(Data extracted from a collection):
Start of Block
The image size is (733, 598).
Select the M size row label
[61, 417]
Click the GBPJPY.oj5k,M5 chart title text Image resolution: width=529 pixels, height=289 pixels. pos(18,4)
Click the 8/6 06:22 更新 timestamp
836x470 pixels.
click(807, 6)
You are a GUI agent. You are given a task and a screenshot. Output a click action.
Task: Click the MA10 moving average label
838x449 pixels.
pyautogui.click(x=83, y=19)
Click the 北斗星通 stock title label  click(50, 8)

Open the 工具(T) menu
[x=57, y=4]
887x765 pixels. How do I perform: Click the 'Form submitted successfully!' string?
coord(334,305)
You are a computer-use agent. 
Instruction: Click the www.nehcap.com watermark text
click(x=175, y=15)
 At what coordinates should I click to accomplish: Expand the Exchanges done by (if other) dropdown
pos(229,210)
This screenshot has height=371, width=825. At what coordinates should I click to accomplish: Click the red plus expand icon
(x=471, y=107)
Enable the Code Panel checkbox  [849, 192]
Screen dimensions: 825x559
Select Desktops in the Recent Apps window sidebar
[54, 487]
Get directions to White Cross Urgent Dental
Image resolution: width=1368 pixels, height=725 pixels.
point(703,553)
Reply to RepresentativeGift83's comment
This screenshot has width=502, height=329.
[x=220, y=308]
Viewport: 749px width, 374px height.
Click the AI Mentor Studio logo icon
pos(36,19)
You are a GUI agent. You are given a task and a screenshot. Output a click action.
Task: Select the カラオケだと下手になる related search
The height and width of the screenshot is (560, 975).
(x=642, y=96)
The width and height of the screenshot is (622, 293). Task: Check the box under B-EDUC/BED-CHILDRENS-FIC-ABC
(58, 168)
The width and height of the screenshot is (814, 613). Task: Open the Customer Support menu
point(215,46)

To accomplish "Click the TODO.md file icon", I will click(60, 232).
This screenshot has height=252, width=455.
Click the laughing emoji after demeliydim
End of Block
(Exercise instructions): Retype the entries shown above. Keep every word exactly as it is.

(Problem solution):
The image size is (733, 598).
Select the M size row label
[61, 417]
Click the GBPJPY.oj5k,M5 chart title text Image resolution: width=529 pixels, height=289 pixels. pos(18,4)
Click the 8/6 06:22 更新 timestamp
836x470 pixels.
click(807, 6)
You are a GUI agent. You are given a task and a screenshot. Output a click action.
Task: Click the MA10 moving average label
838x449 pixels.
pyautogui.click(x=83, y=19)
Click the 北斗星通 stock title label  click(50, 8)

Open the 工具(T) menu
[x=57, y=4]
887x765 pixels. How do I perform: Click the 'Form submitted successfully!' string?
coord(334,305)
You are a computer-use agent. 
Instruction: Click the www.nehcap.com watermark text
click(x=175, y=15)
 At what coordinates should I click to accomplish: Expand the Exchanges done by (if other) dropdown
pos(229,210)
This screenshot has height=371, width=825. At what coordinates should I click to accomplish: Click the red plus expand icon
(x=471, y=107)
Enable the Code Panel checkbox  [849, 192]
Screen dimensions: 825x559
Select Desktops in the Recent Apps window sidebar
[54, 487]
Get directions to White Cross Urgent Dental
Image resolution: width=1368 pixels, height=725 pixels.
point(703,553)
Reply to RepresentativeGift83's comment
This screenshot has width=502, height=329.
[x=220, y=308]
Viewport: 749px width, 374px height.
Click the AI Mentor Studio logo icon
pos(36,19)
You are a GUI agent. You are given a task and a screenshot. Output a click action.
Task: Select the カラオケだと下手になる related search
The height and width of the screenshot is (560, 975).
(x=642, y=96)
The width and height of the screenshot is (622, 293). Task: Check the box under B-EDUC/BED-CHILDRENS-FIC-ABC
(58, 168)
The width and height of the screenshot is (814, 613). Task: Open the Customer Support menu
point(215,46)

To accomplish "Click the TODO.md file icon", I will click(60, 232).
This screenshot has height=252, width=455.
Click the laughing emoji after demeliydim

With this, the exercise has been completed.